What a beautiful game. Easily my favorite game of all-time. Whenever the 'games as art' debate comes up, my one answer in that argument is 'Ico'.
The biggest travesty in video game history is the US cover art. I remember seeing this game around the PS2's launch, in a Circuit City kiosk. But at the time, I had no idea as to the name of the game -- the visuals just so happened to catch my eye, as I was browsing the aisle. I remember being so impressed by the lighting effects (I still am) and the cinematic, minimalist presentation. The character animations reminded me of my favorite childhood games: Another World (also called Out of this World) and Prince of Persia. Had I owned a PS2 at the time, I would've found out the name of the game in the kiosk, and left the store with a copy. Unfortunately, I didn't. And to make matters worse, when I finally did acquire a PS2, I was so disgusted with the generic box art, upon stumbling across the game, that I didn't give it a thought. "Who would ever make a game, about a generic white kid with a viking helmet and a blanket wrapped around his neck? This reminds me of the Mega Man box art." I figured the game couldn't have possibly been good and moved on.
That all changed when Shadow of the Colossus was announced. My roommate brought home a demo of it, and i found out that it was by the same team that produced Ico. After looking up the game on the internet, I finally learned that this hideous box contained that beautiful, mysterious game I had accidentally discovered, all those years ago.
And so began my four year journey of hunting down a copy of the game.
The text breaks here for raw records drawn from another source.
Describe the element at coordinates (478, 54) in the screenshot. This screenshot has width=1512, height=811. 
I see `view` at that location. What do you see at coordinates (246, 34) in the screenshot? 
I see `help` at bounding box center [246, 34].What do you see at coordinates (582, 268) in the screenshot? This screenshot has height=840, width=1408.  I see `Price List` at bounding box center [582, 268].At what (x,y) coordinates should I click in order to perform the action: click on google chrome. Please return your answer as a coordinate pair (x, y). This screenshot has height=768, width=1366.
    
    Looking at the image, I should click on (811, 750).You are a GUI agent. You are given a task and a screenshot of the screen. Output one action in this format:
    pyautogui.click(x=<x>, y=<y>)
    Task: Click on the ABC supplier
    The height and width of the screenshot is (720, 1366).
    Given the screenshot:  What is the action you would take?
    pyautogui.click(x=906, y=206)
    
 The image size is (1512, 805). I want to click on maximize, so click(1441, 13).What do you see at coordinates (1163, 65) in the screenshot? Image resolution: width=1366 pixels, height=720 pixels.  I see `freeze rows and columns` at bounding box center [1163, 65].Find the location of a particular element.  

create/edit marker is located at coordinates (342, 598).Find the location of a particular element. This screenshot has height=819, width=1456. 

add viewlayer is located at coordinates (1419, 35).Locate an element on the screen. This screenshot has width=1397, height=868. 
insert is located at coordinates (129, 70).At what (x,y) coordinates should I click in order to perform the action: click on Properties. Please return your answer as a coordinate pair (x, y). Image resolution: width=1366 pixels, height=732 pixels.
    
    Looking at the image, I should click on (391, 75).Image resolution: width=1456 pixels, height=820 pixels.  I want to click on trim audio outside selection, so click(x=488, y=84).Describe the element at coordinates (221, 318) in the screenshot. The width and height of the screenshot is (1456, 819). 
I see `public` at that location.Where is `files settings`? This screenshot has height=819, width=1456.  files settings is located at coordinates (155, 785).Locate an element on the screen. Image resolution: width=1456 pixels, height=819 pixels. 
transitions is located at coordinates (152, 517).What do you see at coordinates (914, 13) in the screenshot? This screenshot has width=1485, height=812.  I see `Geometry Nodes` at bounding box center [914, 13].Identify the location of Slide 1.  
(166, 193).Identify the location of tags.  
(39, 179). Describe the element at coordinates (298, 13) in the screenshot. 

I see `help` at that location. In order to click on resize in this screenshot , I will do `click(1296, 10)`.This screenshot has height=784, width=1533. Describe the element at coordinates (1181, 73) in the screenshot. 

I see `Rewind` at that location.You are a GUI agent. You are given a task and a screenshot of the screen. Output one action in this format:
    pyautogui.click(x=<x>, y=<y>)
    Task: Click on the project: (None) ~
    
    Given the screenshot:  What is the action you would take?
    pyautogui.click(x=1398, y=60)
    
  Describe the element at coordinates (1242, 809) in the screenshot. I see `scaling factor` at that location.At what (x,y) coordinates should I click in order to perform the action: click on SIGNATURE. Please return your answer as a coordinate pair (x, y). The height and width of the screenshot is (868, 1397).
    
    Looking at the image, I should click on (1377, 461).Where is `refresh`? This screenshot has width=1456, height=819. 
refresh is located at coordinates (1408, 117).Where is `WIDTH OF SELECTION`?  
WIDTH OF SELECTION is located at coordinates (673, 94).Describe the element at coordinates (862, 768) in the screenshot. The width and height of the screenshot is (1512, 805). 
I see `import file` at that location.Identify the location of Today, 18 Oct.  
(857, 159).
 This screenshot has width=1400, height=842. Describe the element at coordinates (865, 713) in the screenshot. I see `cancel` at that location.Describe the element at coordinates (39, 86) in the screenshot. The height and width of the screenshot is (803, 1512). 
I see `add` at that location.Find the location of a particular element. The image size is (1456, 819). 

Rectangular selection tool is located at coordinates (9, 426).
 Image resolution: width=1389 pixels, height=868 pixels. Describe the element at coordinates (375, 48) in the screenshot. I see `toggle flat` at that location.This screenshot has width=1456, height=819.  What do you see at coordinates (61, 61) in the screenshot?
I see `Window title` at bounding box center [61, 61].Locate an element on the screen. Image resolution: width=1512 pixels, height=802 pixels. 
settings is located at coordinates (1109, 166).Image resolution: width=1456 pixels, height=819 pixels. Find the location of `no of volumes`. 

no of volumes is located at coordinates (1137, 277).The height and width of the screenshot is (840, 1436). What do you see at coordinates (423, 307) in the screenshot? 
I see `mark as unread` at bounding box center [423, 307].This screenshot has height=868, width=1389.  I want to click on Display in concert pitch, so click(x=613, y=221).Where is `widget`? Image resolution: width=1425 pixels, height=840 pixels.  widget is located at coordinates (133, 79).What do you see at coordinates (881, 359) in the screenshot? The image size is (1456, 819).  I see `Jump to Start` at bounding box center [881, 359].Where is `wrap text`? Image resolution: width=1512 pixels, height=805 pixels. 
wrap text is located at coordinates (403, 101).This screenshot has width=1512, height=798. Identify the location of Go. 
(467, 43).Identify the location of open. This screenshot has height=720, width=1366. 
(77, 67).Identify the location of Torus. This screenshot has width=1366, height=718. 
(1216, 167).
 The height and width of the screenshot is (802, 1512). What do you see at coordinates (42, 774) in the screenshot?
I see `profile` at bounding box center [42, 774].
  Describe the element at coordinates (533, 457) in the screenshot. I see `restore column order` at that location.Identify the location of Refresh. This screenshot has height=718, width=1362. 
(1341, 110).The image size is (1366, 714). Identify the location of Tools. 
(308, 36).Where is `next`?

I finally stumbled upon a mint condition copy at GameStop (not a single flaw or blemish) and played through the entire game in a single sitting, with giant can headphones.
The most impressive aspect of this game, was its ability to make me care about Yorda. I never once became angry with her actions, nor did I feel that the game had been programmed to be artificially hard because of her limitations. It all felt very natural to me. I felt like the courageous little boy, defending the helpless neighbor girl, in a battle against imaginary monsters. It probably didn't help that Ico's primary weapon was a giant stick -- my weapon of choice, as a child.
I'd never seen another game like this. No other game, to my knowledge, was able to bring a character to life through subtle personality quirks. Yorda likes birds. She will often turn her head to admire the birds when walking by them. And if you leave her untethered, she will even jump at them, or chase them around a room -- without a care in the world.
And that's what drove me, through the entire game: my love - Ico's love - for this innocent girl, who couldn't possibly save herself. I really did care about saving her. I couldn't understand a thing she said to me, which made the animations, the physics, and the emotion all the more important. And even after so many years, I still feel like Ico is a timeless classic, which stands the test of time.
It's a masterpiece of a game, well worth the measly $20 I spent. I'm glad that I finally figured out the name of that mysterious game at the kiosk. Most importantly, Ico made me feel like a kid again. And I wish there were more games like that.
Needless to say, I'm all the more excited for The Last Guardian.